I just want to see if anyone is in the same shoes as me?

I feel lonely and my partner doesn't want to explore his own autistic spectrum, traits, or blind spots. And he won't let me ask his family about this either. And , on top of it all, I realized that both my parents are also autistic and they are not any emotional support for me (never have been unfortunately).

I can't afford a therapist says my husband. Or he says that he can't afford one for us, or himself, or me. 

I'm sad. I just want to have someone who understands me.

Is this the right or wrong place to ask ?

Parents
  • Autism has multiple 'meanings' depending on where in the world you live, including a medical understanding and researched brain-type differences. However, we are all emotional humans. What's different is our communication of those emotions. Most Autistics can be incredibly overwhelmed by their emotions or have what's called alexithymia. But One major part of autism is that we are intensely impacted by sensory input, which is everything from external to internal physical and psychological. It also means, until we become a little more mature, we might find the way NeuroTypical individuals communicate as shallow, pointless, unreasonable and therefore cruel. This is not to say this is the case, it's just another perspective. 

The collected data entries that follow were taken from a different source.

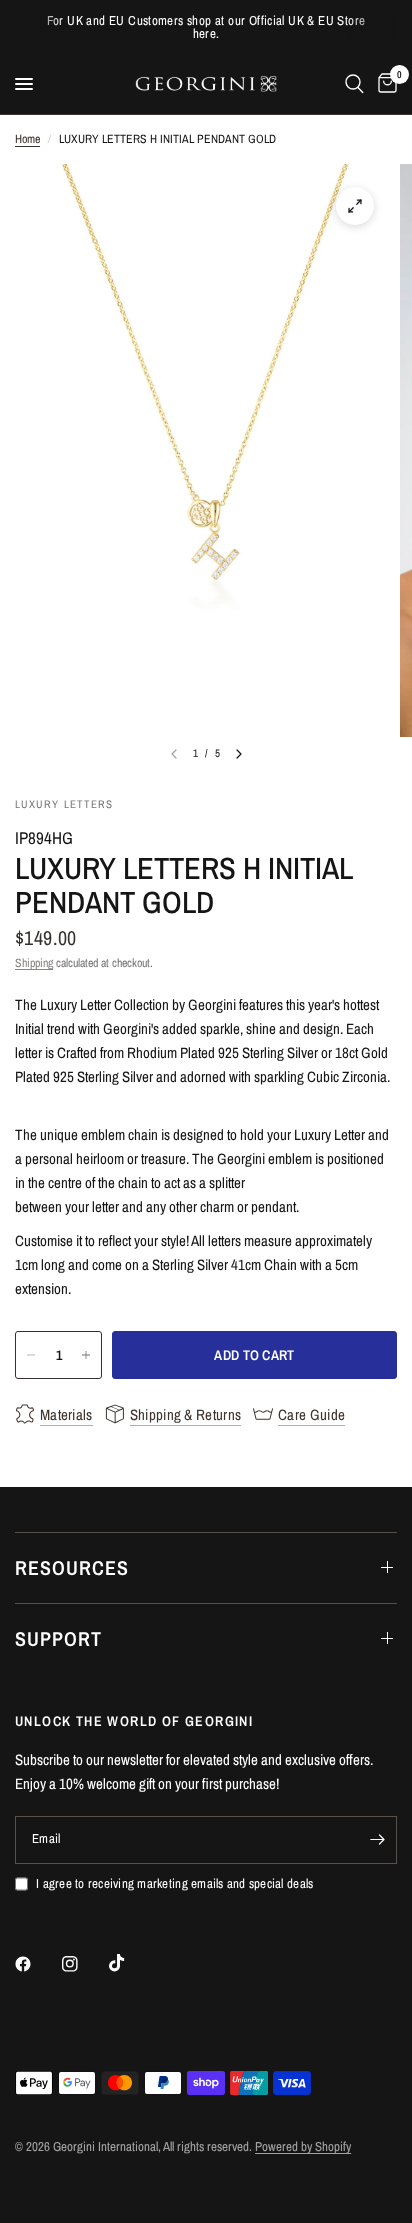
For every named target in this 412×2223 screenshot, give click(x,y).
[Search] (354, 84)
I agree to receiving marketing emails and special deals (174, 1883)
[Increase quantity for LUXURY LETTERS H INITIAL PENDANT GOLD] (86, 1355)
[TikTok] (131, 1963)
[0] (384, 84)
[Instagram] (84, 1964)
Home (27, 139)
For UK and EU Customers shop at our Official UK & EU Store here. (206, 27)
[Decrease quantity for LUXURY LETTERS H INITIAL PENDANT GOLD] (31, 1355)
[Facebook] (37, 1964)
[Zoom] (355, 206)
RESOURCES (72, 1567)
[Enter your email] (377, 1840)
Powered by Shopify (303, 2146)
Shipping (34, 963)
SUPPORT (58, 1638)
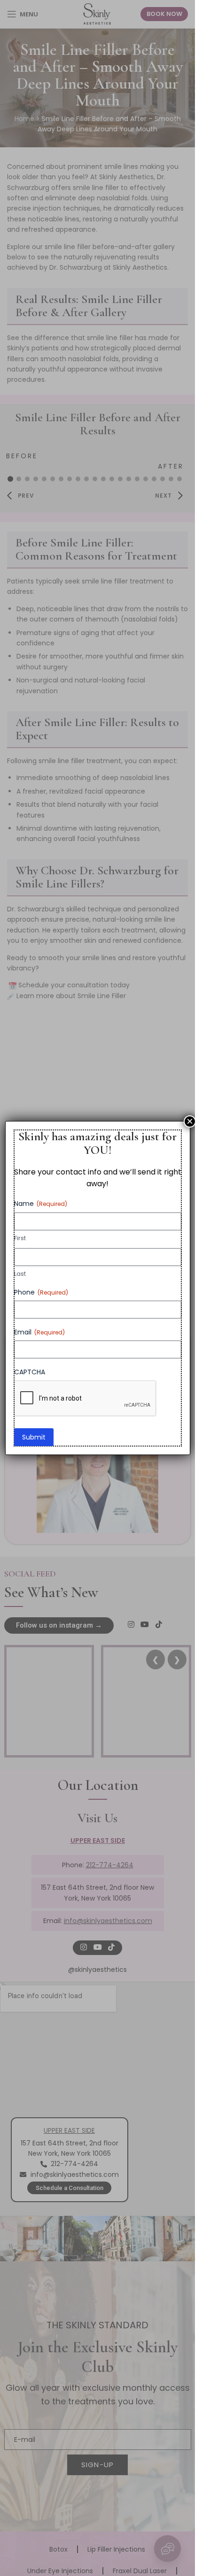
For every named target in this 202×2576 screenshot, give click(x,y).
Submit (34, 1437)
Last (20, 1274)
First (20, 1238)
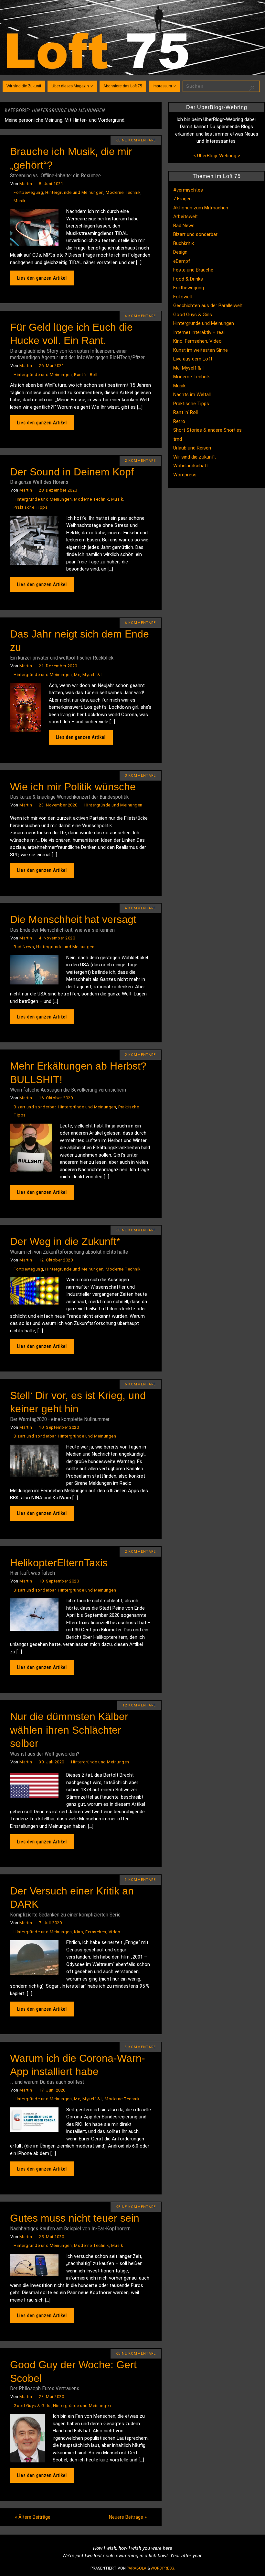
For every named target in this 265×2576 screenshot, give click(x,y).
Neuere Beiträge (128, 2517)
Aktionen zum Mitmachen (200, 208)
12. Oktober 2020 (56, 1260)
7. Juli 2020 (50, 1922)
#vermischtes (188, 190)
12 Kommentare (139, 1705)
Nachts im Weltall (192, 394)
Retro (179, 421)
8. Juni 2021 (51, 183)
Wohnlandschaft (191, 466)
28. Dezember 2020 (58, 490)
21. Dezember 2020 (58, 665)
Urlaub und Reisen (192, 448)
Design (180, 252)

    Another element that makes us unique is that we use our brains differently to reason, perceive and understand. We are not heavily using our language/semiotics compartments the same way most neurotypical individuals are. And the positive side to this is we just are not easily hypnotised or 'duped' in to advertising, we are naturally more analytical in nature. But - in a partnership, it might create a sense of isolation for one or both parties. 

    Now, all individuals regardless of their own blind spots or strengths have the capacity to understand and use fundamental principles of being kind, generous, caring. Extending grace and undergoing the hard emotional work of growing the self. Regardless of affording a therapist, it is always useful to grow ones character and become the best of our personality.

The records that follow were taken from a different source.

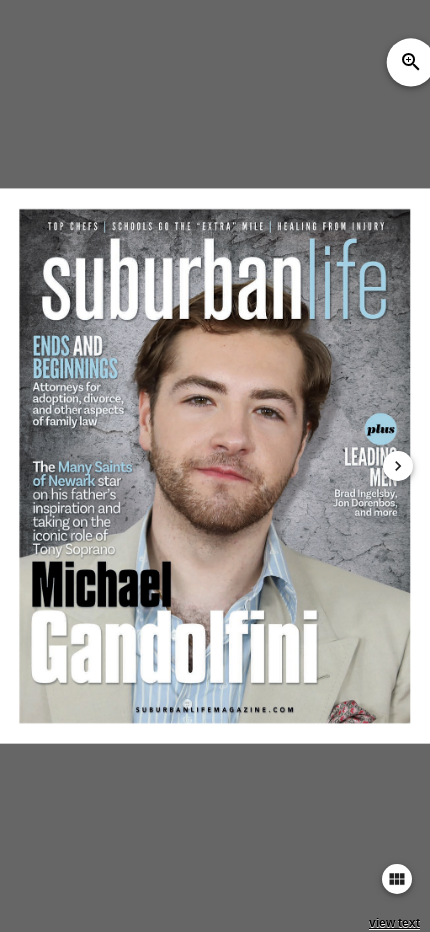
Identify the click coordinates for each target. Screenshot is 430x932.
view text (394, 923)
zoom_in (411, 62)
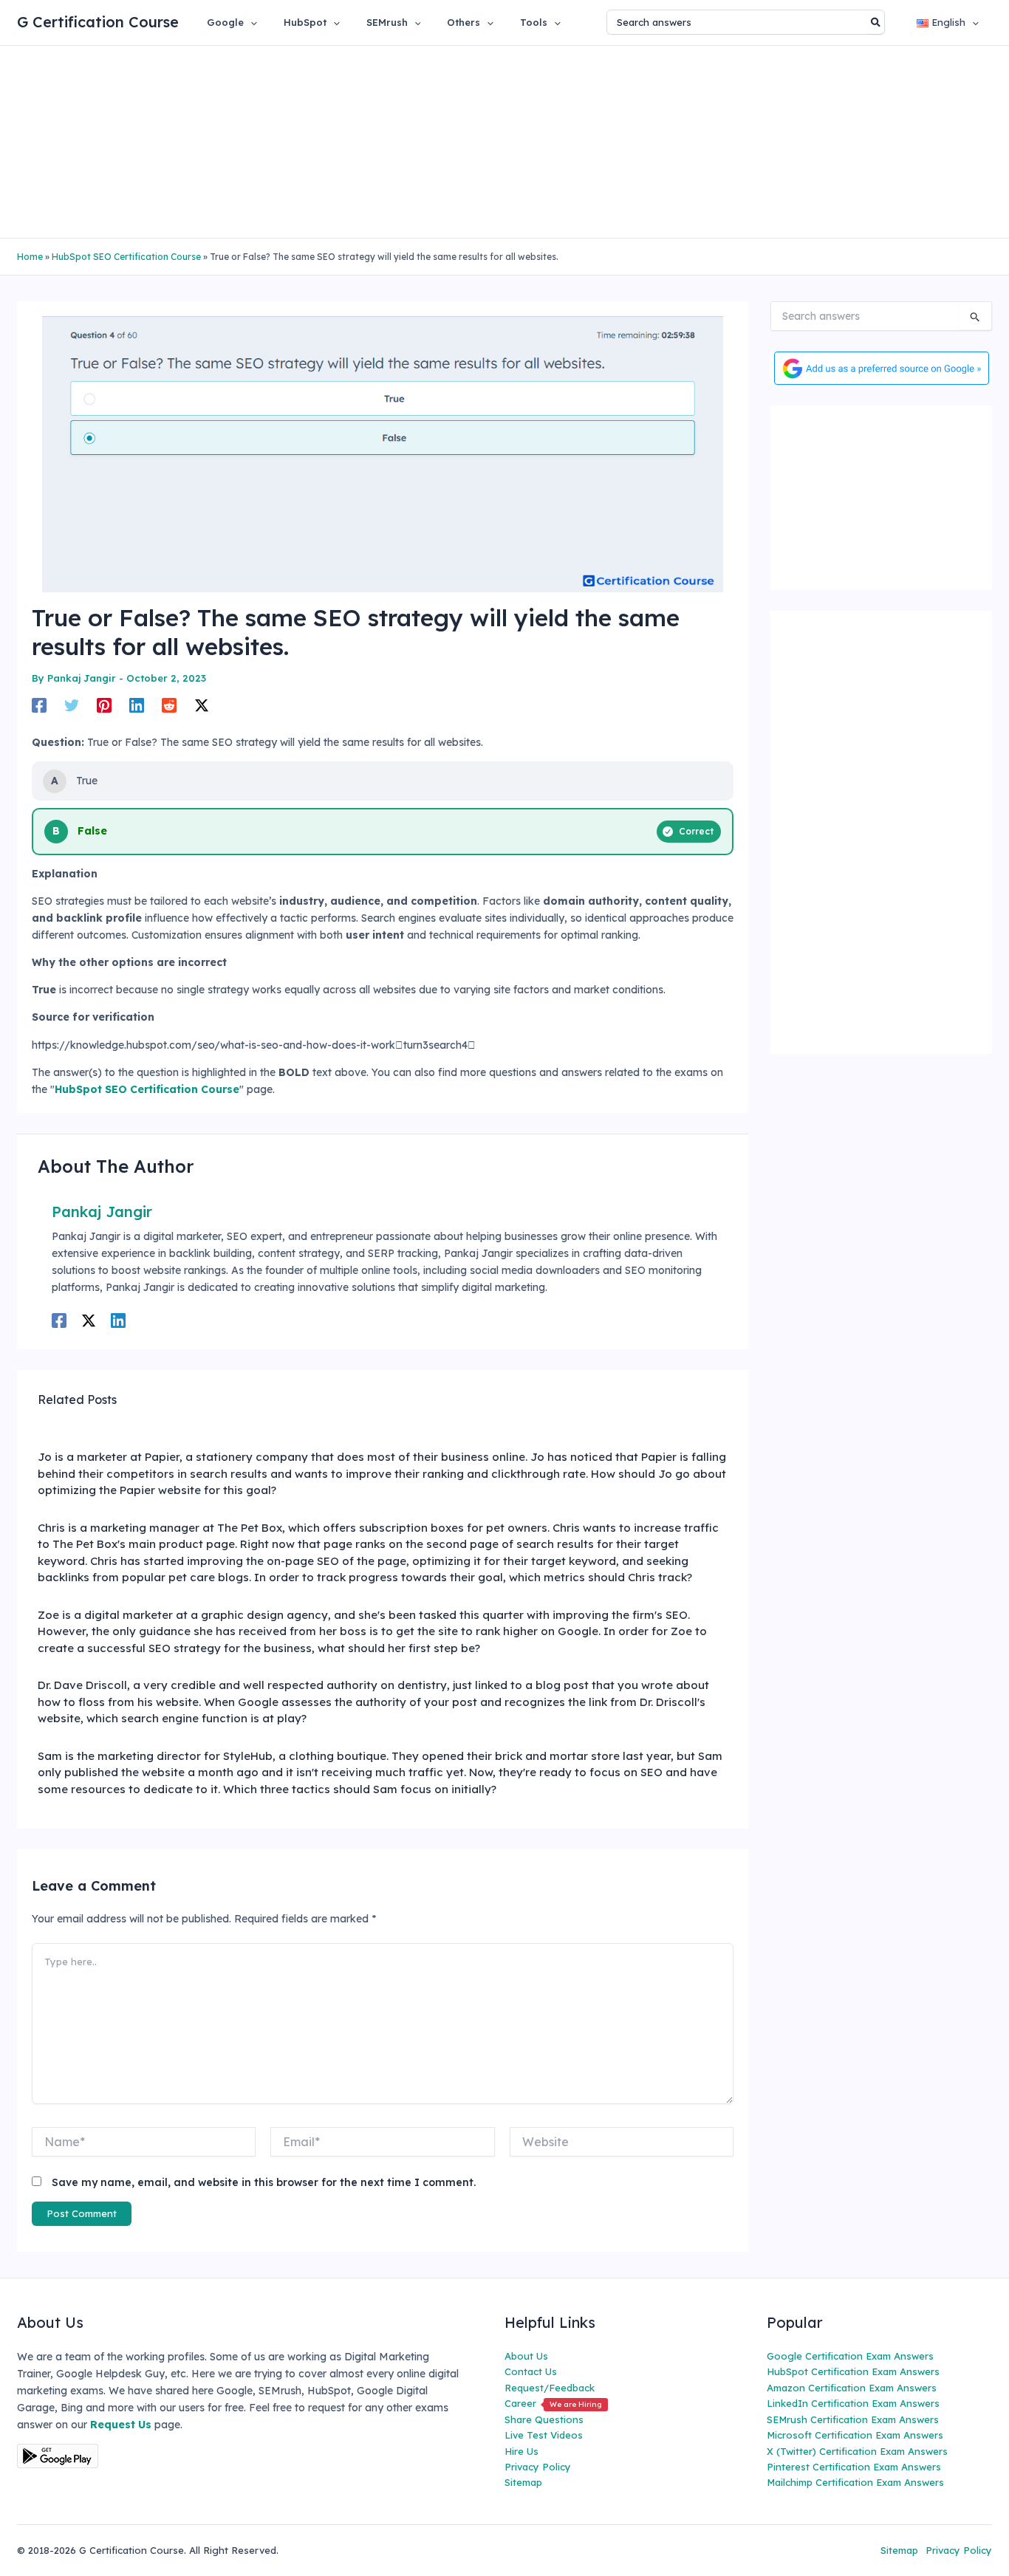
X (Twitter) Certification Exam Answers (857, 2451)
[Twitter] (71, 705)
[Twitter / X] (201, 705)
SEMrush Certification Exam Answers (853, 2419)
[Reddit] (169, 705)
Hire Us (521, 2451)
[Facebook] (39, 705)
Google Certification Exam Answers (850, 2356)
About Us (526, 2356)
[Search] (876, 22)
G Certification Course (98, 22)
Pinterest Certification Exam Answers (854, 2467)
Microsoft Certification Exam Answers (855, 2435)
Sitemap (523, 2482)
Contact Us (530, 2371)
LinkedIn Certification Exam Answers (853, 2403)
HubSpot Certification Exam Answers (853, 2371)
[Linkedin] (136, 705)
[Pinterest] (104, 705)
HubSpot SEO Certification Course (126, 256)
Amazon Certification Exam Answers (852, 2388)
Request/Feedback (549, 2388)
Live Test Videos (543, 2435)
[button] (250, 22)
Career (553, 2403)
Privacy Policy (537, 2467)
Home (30, 256)
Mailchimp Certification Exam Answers (855, 2482)
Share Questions (544, 2419)
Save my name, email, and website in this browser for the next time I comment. (264, 2182)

    Does your husband also feel the disconnect? Is he willing to negotiate to find a way to bond with you? The important question will be to ask if you have Shared Values. Dig deeper in to ancient wisdom or even values from the early last century. Even starting with the 'four horsemen of the apocalypse in relationships'. Simple resources with grounding shared principles can help fix problems that are making things harder than need be. 

  • I would rather talk about what I am going through because of this discovery. My husband has to decide for himself what he will do or not, but I can't just out a kid on this. This is really shocking for me. That he was living with a mask for years, and when the mask was off it was a plausible thing to believe - that he was stressed or depressed. And since we rarely had or have fights, it is very seldom that I had practical examples of experiencing his non empathic reaction to , well, to me being worried or sad. He won't go and find out exactly where he is on the spectrum but in old terms, he is probably asperger. And no, I have no clue how to speak politically correct or not. 

    I still need to talk with someone who can connect emotionally with me. As I have no parent or sibling to help me with that.

  • can't just out a kid on this*** correction: I can't just put a lid on this. (Is what I wanted to write )

Reply Children
  • What I'm trying to express here is that the Autism Spectrum, as I hear you speak of it, sounds like a misrepresentation, unfortunately. And if I were to base my logic on this perspective of what Autism is and isn't, I would reach the wrong conclusion which would create the wrong emotional response. 

    Empathy is not Compassion and it is not Sympathy. Empathy, as it's used clinically, is a Relating With another and an understanding. A sociopath WILL understand and also relate with you, they may deceive you into believing they have Sympathy, but what someone chooses to do with the understanding of another is purely driven by their maturity and character based on their Values. 

    Perhaps you have a PhD and I am misunderstanding what you are saying.

    I personally sympathise with your loneliness and I am sorry you're feeling this way. But I would be careful with clinical terms are they were not created for a public exchange but for medical practitioners. It is not a matter of political correctness but it is important to not judge another on false premises and use that as a form of Power Over another. 

    Masking is accidental, all humans do this as a way to feel acceptance. 

    There does not exist a whereabouts on the Spectrum. It is a loose term to mean the brain reasons and perceives different from the Neuro-Normative reasoning with lobes responsible for linguistics and semiotics, therefore a different way of communicating and even completely different motives.

    Now all this aside, if I were in your position I might weigh my options and either find free therapy or suggest a temporary separation. Both of which I have done when I was younger.